═════ Listed entries

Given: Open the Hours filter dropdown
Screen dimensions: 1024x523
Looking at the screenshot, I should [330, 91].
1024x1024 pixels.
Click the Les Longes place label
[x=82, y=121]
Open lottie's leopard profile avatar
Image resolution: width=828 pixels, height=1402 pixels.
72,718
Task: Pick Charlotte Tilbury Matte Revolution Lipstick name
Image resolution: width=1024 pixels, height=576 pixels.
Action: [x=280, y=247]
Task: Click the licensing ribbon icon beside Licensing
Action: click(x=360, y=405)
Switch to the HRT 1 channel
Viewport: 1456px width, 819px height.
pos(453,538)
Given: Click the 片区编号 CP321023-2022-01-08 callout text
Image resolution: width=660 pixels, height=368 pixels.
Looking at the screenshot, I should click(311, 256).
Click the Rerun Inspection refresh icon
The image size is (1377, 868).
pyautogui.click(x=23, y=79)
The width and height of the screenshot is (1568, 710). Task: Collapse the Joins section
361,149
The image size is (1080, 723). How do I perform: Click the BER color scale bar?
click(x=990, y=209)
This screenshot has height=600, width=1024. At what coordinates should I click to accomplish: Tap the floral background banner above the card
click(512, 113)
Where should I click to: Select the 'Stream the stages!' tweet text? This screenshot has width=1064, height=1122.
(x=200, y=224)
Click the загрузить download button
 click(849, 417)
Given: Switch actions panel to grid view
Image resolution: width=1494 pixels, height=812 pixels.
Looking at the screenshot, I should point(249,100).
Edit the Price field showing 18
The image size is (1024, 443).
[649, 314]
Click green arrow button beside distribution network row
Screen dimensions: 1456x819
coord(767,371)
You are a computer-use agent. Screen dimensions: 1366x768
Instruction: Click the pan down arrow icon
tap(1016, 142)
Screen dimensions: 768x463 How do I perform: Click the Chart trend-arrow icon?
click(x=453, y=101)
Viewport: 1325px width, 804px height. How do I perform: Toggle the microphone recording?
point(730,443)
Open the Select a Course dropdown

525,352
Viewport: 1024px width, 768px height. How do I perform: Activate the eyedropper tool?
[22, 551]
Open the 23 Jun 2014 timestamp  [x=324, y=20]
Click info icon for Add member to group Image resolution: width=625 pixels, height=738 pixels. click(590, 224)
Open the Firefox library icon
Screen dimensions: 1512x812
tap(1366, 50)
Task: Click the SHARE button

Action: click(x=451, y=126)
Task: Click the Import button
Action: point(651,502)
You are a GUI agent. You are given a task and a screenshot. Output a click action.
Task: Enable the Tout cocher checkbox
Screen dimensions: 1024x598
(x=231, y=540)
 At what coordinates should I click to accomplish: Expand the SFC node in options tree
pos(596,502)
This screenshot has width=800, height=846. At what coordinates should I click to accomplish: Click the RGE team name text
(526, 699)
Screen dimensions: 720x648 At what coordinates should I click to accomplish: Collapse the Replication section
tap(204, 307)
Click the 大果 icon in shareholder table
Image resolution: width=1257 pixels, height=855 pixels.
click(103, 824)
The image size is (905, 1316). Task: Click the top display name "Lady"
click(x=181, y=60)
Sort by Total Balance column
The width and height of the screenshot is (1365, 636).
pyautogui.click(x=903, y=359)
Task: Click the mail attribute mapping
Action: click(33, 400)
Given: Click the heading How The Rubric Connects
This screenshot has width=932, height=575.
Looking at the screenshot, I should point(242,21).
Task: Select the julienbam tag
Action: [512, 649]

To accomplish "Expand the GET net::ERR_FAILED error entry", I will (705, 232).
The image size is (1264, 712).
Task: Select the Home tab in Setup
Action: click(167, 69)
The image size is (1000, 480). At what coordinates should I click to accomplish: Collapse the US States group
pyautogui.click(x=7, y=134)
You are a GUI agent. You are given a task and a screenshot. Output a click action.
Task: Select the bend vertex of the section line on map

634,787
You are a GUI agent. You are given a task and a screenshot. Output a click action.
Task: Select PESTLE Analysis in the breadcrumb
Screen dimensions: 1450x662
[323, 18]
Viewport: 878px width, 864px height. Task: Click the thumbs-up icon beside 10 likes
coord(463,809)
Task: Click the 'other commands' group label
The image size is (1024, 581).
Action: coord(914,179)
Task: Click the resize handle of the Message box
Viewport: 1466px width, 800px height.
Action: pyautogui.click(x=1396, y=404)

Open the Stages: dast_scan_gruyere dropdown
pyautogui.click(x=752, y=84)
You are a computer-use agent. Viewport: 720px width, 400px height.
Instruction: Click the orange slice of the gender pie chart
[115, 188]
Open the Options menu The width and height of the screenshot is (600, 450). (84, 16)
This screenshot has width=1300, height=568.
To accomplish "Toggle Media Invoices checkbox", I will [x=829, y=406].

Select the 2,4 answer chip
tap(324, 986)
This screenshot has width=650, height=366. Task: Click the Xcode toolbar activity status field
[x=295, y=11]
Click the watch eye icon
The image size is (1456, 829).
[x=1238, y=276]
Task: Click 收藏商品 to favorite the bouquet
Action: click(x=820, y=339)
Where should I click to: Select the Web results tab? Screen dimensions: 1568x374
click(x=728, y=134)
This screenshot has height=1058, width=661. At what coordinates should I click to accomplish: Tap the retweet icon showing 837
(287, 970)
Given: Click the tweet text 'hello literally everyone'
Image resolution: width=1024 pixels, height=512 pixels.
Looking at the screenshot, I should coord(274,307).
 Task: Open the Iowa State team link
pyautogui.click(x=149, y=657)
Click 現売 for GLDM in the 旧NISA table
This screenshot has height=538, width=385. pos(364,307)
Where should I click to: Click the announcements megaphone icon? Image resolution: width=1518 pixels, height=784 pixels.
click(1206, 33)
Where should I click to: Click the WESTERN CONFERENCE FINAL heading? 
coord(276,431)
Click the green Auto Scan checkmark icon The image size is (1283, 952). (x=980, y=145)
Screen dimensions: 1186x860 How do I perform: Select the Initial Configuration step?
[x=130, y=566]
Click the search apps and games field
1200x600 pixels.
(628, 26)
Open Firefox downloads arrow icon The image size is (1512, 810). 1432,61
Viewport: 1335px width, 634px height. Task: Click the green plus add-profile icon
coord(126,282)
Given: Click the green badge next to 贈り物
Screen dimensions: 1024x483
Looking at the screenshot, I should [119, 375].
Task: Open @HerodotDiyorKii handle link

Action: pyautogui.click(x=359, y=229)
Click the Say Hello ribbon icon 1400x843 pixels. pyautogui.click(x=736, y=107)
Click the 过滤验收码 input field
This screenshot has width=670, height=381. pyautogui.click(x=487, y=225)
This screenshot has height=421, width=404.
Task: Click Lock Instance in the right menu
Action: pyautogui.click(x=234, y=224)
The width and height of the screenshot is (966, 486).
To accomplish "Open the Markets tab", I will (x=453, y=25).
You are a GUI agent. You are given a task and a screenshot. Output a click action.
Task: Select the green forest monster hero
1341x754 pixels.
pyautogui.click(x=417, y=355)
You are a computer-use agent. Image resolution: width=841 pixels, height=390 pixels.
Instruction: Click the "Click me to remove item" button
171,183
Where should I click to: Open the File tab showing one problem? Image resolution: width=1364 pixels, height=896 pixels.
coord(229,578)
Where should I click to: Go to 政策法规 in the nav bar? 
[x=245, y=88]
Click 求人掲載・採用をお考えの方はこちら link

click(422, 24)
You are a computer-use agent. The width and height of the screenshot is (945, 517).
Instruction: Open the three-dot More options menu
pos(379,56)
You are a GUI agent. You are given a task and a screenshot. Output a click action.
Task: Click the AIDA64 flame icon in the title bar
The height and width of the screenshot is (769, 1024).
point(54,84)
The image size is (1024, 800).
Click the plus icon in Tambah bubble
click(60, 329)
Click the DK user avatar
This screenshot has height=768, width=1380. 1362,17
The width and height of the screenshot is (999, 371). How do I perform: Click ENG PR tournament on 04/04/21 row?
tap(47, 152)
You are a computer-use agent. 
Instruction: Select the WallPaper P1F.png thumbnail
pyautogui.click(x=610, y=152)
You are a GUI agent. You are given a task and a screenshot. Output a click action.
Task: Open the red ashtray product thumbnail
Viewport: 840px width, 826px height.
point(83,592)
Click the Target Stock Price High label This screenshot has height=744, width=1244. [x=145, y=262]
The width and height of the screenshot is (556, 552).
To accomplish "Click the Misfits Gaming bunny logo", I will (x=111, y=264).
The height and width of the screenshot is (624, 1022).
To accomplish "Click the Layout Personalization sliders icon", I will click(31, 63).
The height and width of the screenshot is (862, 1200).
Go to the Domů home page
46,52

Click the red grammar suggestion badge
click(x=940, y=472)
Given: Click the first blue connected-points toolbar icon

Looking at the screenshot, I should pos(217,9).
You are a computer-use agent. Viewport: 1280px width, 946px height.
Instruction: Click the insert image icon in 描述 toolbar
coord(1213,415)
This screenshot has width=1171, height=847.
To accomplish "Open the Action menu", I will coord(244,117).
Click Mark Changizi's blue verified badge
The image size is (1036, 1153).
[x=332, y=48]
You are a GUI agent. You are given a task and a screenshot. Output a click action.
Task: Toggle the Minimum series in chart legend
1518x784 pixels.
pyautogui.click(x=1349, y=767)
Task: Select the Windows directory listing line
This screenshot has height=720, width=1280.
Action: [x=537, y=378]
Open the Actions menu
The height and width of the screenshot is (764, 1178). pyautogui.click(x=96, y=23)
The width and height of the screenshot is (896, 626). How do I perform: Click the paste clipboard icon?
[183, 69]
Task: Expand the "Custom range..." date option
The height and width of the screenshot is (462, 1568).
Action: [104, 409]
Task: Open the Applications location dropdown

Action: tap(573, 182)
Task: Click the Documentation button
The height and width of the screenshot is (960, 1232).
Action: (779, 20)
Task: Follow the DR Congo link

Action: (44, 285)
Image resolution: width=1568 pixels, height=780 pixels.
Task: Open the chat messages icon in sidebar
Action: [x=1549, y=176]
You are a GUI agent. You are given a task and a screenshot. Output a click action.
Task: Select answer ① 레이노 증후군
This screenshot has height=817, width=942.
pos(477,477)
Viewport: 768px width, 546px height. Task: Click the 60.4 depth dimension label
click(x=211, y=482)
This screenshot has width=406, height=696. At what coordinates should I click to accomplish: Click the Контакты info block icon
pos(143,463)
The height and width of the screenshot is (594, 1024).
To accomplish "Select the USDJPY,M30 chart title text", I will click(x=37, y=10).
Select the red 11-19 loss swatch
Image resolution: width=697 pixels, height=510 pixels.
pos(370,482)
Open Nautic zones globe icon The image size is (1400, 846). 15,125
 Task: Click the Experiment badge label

══════════

Take the line holding "The height and width of the screenshot is (462, 1568)." and all lines after it through the end of the data, and set them down exactly.

The height and width of the screenshot is (462, 1568).
Action: [104, 409]
Task: Open the Applications location dropdown

Action: tap(573, 182)
Task: Click the Documentation button
The height and width of the screenshot is (960, 1232).
Action: (779, 20)
Task: Follow the DR Congo link

Action: (44, 285)
Image resolution: width=1568 pixels, height=780 pixels.
Task: Open the chat messages icon in sidebar
Action: [x=1549, y=176]
You are a GUI agent. You are given a task and a screenshot. Output a click action.
Task: Select answer ① 레이노 증후군
This screenshot has height=817, width=942.
pos(477,477)
Viewport: 768px width, 546px height. Task: Click the 60.4 depth dimension label
click(x=211, y=482)
This screenshot has width=406, height=696. At what coordinates should I click to accomplish: Click the Контакты info block icon
pos(143,463)
The height and width of the screenshot is (594, 1024).
To accomplish "Select the USDJPY,M30 chart title text", I will click(x=37, y=10).
Select the red 11-19 loss swatch
Image resolution: width=697 pixels, height=510 pixels.
pos(370,482)
Open Nautic zones globe icon The image size is (1400, 846). 15,125
 Task: Click the Experiment badge label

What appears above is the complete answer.